> TEXT EXCERPT:
::::::

Description
A light and fluffy lemon cake that is perfect for any occasion.
Ingredients
Scale
- 4 eggs (room temperature), separated
- ¾ cup sugar
- ½ cup unsalted butter, melted and slightly cooled
- 1 teaspoon vanilla extract
- ¾ cup all-purpose flour
- ¼ cup freshly squeezed lemon juice
- grated zest from 2 large lemons
- 1 ¾ cups milk, lukewarm
- powdered sugar for dusting
Instructions
- Preheat the oven to 325°F. Line an 8×8-inch baking dish with parchment paper, leaving overhang on the sides, and lightly grease with cooking spray. Set aside.
- Whip the egg whites until stiff peaks form and set aside.
- Beat the egg yolks and sugar until pale yellow.
- Add melted butter and vanilla and mix until evenly combined.
- Mix in flour until evenly incorporated.
- Add lemon juice and lemon zest and mix until combined.
- Slowly beat in the lukewarm milk until well combined.
- Add the whipped egg whites and whisk by hand, leaving small lumps as it will create a layer during baking.

::::::

> TO BE DONE:
1 > In the lemon cake recipe, what temperature should the oven be preheated to?
2 > From the lemon cake recipe, extract the passage starting at "- Add melted" and ending at "layer during baking.".

> GIVEN INFORMATION:
::::::

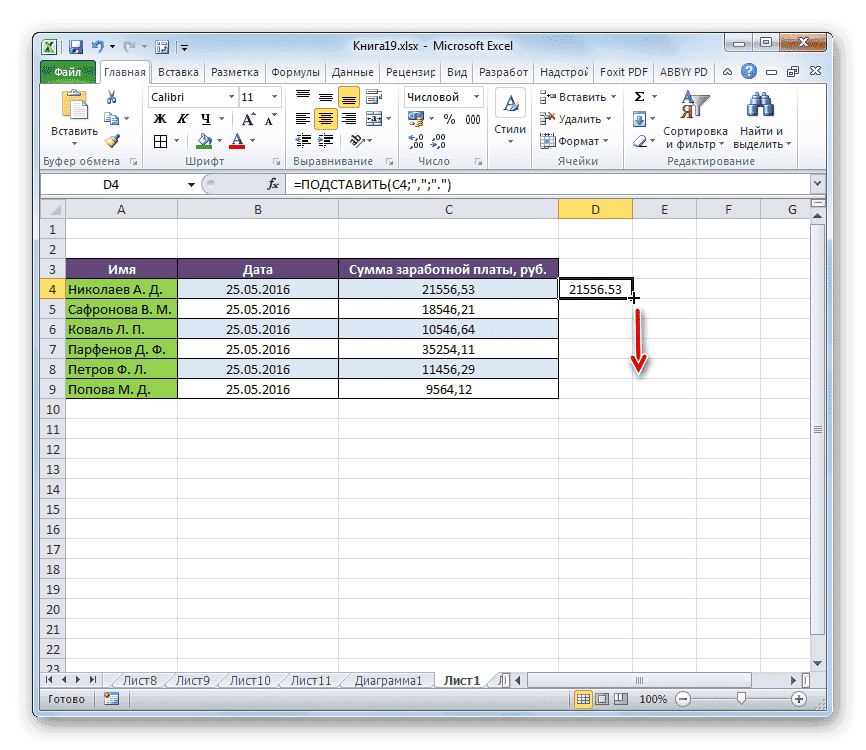Click the increase decimal places icon

414,140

::::::

> FULL ANSWERS:
1 > 325°F

2 >
- Add melted butter and vanilla and mix until evenly combined.
- Mix in flour until evenly incorporated.
- Add lemon juice and lemon zest and mix until combined.
- Slowly beat in the lukewarm milk until well combined.
- Add the whipped egg whites and whisk by hand, leaving small lumps as it will create a layer during baking.